Ubuntu
libav package

Heap-based Buffer Overflow in libavcodec

Bug #980963 reported by Fabian Yamaguchi on 2012-04-13

262

This bug affects 1 person

	Status	Importance	Assigned to
ffmpeg (Ubuntu)	Invalid	Undecided	Unassigned
Lucid	Won't Fix	Medium	Unassigned
Natty	Invalid	Undecided	Unassigned
Oneiric	Invalid	Undecided	Unassigned
Precise	Invalid	Undecided	Unassigned
Quantal	Invalid	Undecided	Unassigned
libav (Ubuntu)	Fix Released	Medium	Unassigned
Lucid	Invalid	Undecided	Unassigned
Natty	Won't Fix	Medium	Unassigned
Oneiric	Won't Fix	Medium	Unassigned
Precise	Fix Released	Medium	Unassigned
Quantal	Fix Released	Medium	Unassigned

Bug Description

A vulnerability in the decoder for VQA media files exists in function vqa_decode_chunk (libavcodec/vqavideo.c) of libavcodec (part of FFmpeg). This vulnerability allows memory on the heap to be corrupted and possibly leads o arbitrary code execution.

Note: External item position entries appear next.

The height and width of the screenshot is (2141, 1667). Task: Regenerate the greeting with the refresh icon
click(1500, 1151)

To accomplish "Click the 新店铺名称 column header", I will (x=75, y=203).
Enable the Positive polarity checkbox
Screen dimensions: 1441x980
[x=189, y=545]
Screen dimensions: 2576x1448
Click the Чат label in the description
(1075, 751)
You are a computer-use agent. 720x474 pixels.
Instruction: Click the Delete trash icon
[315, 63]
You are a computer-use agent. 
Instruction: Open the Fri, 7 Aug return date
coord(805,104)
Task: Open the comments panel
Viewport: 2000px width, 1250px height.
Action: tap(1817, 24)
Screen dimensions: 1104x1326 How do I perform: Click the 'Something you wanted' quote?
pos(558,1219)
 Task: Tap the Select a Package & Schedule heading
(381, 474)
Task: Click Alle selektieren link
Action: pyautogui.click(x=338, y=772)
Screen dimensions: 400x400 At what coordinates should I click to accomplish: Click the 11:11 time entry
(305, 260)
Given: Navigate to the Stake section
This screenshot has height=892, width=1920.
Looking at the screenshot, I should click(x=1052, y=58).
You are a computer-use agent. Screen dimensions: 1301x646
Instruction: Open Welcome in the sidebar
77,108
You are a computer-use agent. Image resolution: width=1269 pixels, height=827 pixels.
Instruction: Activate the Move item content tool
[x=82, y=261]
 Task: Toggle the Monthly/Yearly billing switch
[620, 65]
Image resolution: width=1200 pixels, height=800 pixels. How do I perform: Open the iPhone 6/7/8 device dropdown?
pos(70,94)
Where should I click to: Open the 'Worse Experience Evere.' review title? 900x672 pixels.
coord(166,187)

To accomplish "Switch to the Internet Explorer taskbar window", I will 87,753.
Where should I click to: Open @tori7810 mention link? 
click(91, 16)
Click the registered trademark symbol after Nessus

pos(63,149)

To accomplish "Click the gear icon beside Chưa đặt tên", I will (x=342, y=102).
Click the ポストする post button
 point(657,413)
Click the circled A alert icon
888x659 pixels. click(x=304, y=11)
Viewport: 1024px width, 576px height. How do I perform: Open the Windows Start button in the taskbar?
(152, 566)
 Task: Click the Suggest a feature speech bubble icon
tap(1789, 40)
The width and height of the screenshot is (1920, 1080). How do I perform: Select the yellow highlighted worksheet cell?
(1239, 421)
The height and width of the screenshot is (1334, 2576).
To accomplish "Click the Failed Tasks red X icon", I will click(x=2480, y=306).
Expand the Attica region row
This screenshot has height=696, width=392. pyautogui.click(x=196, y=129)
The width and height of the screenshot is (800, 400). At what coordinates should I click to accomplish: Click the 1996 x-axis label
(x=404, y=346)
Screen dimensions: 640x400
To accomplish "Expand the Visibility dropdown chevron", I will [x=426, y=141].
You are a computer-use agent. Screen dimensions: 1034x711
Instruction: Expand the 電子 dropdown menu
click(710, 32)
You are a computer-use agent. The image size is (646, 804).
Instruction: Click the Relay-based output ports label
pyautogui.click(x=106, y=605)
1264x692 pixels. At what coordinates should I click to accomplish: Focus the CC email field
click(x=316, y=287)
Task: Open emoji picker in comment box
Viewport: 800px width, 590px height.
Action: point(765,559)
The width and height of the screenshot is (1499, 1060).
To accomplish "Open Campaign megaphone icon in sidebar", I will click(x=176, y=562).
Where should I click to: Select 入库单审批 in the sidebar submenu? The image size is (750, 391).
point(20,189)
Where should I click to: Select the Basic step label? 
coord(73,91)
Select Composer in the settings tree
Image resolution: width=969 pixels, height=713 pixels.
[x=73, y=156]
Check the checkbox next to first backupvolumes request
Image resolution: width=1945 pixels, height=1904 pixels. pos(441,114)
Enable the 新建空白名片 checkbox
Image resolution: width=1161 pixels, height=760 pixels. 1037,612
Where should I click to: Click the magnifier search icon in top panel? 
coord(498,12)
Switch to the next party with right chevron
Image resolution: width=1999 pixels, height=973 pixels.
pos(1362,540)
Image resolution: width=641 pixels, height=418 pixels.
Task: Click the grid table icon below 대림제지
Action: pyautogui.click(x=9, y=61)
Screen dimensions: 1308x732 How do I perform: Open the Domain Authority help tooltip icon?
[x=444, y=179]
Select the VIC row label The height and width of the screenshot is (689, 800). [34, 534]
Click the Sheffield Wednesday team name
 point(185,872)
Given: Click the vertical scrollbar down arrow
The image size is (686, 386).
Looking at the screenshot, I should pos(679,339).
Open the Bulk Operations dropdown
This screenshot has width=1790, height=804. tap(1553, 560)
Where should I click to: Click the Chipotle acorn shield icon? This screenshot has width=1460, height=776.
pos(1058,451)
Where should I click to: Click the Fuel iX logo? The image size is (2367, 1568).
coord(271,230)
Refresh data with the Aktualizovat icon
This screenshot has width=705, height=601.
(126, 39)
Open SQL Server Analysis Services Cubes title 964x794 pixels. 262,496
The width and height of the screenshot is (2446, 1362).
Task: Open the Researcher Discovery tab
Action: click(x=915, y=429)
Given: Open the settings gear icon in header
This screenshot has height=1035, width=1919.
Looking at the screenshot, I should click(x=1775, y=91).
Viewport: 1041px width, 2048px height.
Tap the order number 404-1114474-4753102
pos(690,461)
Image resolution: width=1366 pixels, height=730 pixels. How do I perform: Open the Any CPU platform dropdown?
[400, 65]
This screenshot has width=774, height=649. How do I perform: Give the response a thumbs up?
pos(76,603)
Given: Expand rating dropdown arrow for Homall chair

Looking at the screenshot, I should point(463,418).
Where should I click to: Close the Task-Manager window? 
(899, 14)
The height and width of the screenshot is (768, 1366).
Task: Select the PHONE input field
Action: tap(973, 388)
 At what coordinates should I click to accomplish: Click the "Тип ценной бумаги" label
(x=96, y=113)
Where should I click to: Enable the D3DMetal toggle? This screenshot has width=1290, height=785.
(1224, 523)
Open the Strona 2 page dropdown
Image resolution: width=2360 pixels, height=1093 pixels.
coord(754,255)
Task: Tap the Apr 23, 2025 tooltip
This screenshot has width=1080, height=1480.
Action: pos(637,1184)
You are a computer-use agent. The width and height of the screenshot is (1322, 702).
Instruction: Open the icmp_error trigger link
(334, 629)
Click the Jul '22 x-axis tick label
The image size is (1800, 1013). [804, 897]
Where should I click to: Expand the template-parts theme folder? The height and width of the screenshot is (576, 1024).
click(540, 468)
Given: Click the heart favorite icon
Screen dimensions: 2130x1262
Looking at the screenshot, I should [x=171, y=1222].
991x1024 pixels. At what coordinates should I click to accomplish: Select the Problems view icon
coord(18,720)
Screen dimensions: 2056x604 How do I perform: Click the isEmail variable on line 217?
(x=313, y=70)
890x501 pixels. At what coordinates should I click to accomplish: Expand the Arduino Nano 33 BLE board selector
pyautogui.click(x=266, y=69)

Here's the relevant excerpt from vqa_decode_chunk:

1 int lobytes = 0;
2 int hibytes = s->decode_buffer_size / 2;
3 ...
4 for (y = 0; y < s->frame.linesize[0] * s->height;
5 y += s->frame.linesize[0] * s->vector_height) {
6
7 for (x = y; x < y + s->width; x += 4, lobytes++, hibytes++) {
8 pixel_ptr = x;
9 /* get the vector index, the method for which varies according to
10 * VQA file version */
11 switch (s->vqa_version) {
12 case 1:
13 ...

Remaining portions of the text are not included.